Microcontinental block in the Philippine Mobile Belt

The Mindoro block is a microcontinental block located in the Philippine Mobile Belt and the east side of North Palawan Block. It has comprises a metamorphic basement (Mindoro Metamorphics of Teves, 1953) of unknown but probably pre-late cretaceous age, overlain locally by upper cretaceous basalts (Karig, 1983), and more regionally succeeded by a probable upper eocene sequence of basinal clastic rocks, plus local basalt intercalations and carbonates. These rocks are exposed over a broad area of northern and west-central Mindoro as well as on the Lubang Islands in Verde Island Passage. The Mindoro block is bounded on the west by the Mindoro Suture Zone, and on the north by the Verde Passage Suture (Karig, 1983), which separates it from the Zambales Ophiolite terrane of Luzon. The eastern terrane boundary may be the East Mindoro Fault Zone, a probable transcurrent boundary that has not yet been studied, but which displays evidence of recent activity (Karig, 1983). Late Miocene and Pliocene basinal clastic strata lie east of this fault zone (Metal Mining Agency, 1982), but it is not known if subjacent rocks are related to rocks of the Mindoro block, or if they are part of a third terrane on Mindoro.

== Geology ==
The Mindoro block has two division located in the island of Mindoro: the Northeast Mindoro (see the list of stratigraphic formations in North Palawan Block) and the Southwest Mindoro.
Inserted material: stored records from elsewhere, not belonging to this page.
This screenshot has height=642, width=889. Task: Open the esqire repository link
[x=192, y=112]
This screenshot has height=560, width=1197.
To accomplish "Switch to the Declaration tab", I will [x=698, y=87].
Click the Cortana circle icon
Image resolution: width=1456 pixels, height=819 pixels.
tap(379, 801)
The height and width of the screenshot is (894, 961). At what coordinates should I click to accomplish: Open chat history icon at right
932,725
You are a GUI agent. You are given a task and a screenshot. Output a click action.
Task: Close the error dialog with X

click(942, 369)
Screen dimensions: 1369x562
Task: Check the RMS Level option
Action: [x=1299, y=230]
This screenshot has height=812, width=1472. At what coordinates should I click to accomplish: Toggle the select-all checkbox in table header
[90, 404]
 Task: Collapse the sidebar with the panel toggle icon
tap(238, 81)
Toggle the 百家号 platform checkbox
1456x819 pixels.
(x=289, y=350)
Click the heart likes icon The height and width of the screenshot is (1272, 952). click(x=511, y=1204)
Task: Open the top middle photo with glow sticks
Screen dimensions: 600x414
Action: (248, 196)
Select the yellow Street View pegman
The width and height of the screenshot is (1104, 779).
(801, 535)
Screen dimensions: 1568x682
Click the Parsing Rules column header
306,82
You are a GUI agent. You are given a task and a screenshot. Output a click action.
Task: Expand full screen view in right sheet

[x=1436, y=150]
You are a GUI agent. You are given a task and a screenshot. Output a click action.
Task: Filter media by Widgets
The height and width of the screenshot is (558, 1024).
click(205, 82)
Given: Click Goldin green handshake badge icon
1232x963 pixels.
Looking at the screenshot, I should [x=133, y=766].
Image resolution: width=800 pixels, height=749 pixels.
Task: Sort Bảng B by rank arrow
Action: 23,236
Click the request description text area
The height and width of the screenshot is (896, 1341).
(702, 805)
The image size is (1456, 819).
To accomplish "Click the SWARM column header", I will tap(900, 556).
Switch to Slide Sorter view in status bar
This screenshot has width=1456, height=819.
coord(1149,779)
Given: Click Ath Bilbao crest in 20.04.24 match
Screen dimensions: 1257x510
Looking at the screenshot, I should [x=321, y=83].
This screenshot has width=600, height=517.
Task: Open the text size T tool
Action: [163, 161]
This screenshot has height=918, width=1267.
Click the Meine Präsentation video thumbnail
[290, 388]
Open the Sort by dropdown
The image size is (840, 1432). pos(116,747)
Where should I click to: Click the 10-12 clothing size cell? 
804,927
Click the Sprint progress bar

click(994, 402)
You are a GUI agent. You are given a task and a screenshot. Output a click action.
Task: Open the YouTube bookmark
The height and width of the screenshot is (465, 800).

In Southwest Mindoro comprises 11 geologic formations namely Mansalay Formation (sandstone, shale, siltstone, minor limestone, conglomerate), Agbahag Conglomerate, Caguray Formation (mudstone, siltstone, shale, sandstone, conglomerate, limestone), Bugtong Formation (limestone, siltstone, sandstone, conglomerate, agglomerate), Tangon Formation (shale, sandstone), Napisian Formation (shale, sandstone, coal beds, conglomerate, limestone), Pocanil Formation (limestone, shale, siltstone, sandstone, conglomerate), Punso Conglomerate (conglomerate, sandstone, mudstone, shale), Famnoan Formation (conglomerate, sandstone, shale, limestone), Balanga Formation (sandstone, limestone; minor mudstone and conglomerate), and Oreng Formation (limestone, conglomerate).